The only way i have dealt with them is through a couple of e-mails and i would have to say they came off as pretty rude.


> i asked about one of the nanos they have listed on their web site and how much it would be to ship UPS to Oregon and the said, to quote from their e-mail (and i'm trying to remember how they wrote it) "we don't do nano tanks and we don't ship glass tanks so this isn't going to work" oh well they had good prices to=0(


 this was from a post of mine 3-08-2008

http://www.aquaticplantcentral.com/forumapc/nano-aquariums/49215-1ft-cube-garden.html#post368480


----------



## houseofcards (Feb 16, 2005)

Thanks for sharing your experiences. It doesn't sound too good unless they have improved things of late.


----------



## speakerguy (Sep 1, 2007)

I frequent Reef Central very often and the reviews of Glass Cages are very mixed. I personally would look elsewhere.

If you are considering acrylic, I would look at http://www.envisionacrylics.com/ . They are very highly respected and all the work I've ever seen from them is first rate. The pics on their website hardly do them justice, they are really pretty. A large tank would be much lighter too. It will cost more than Glass Cages though. For a glass tank http://www.miraclesaquariums.com/ is also highly regarded.

What size tank are you looking for? Perfecto, Marineland make up to 300G as a standard size.


----------



## houseofcards (Feb 16, 2005)

Thanks speakerguy. Wasn't really considering Acrylic. I think miracles is a canadian company, not sure if the shipping will be a deal breaker. I'll have to check them out. 

HoC


----------



## speakerguy (Sep 1, 2007)

http://www.aquariumobsessed.com/ is popular too but I think they are expensive.


----------



## derringer (Jun 17, 2008)

kkau1 said:


> The silicone was pretty sloppy and the edges didn't really line up all the way, but for the price it was worth it at the time.

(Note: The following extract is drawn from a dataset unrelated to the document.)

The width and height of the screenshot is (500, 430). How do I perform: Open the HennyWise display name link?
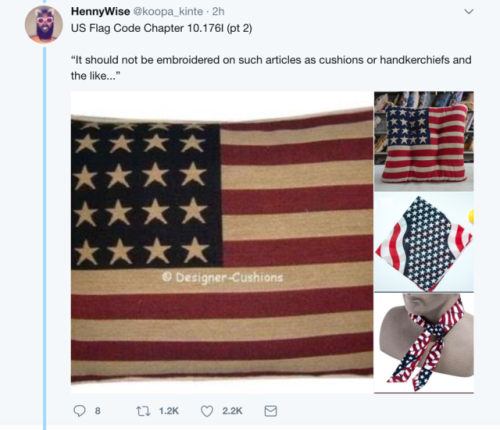point(100,11)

I had considered them at one time, but I saw those same type of comments numerous times ...

I figure workmanship/craftmanship etc is very important and if they aren't good (professional) enough to get those two areas right, I don't care to give them my money - no matter how cheap it is. At the end of the day you get what you pay for - it seems like a great bargain, but the quality and workmanship leaves a lot to be desired.


----------



## sai_dee (Mar 20, 2008)

Good to know, I almost purchased some tanks from them some time ago.


----------



## Revernance (Aug 20, 2007)

oregon aqua said:


> The only way i have dealt with them is through a couple of e-mails and i would have to say they came off as pretty rude. this was from a post of mine 3-08-2008
> 
> http://www.aquaticplantcentral.com/forumapc/nano-aquariums/49215-1ft-cube-garden.html#post368480


Wow, customer service like this leaves me speechless. I recieved a rude email from a company one time.

So I just sent a reply with this link:

http://en.wikipedia.org/wiki/Customer_service

I never heard from them again. I even sent a second email just in case


----------



## macclellan (Feb 28, 2007)

speakerguy said:


> http://www.aquariumobsessed.com/ is popular too but I think they are expensive.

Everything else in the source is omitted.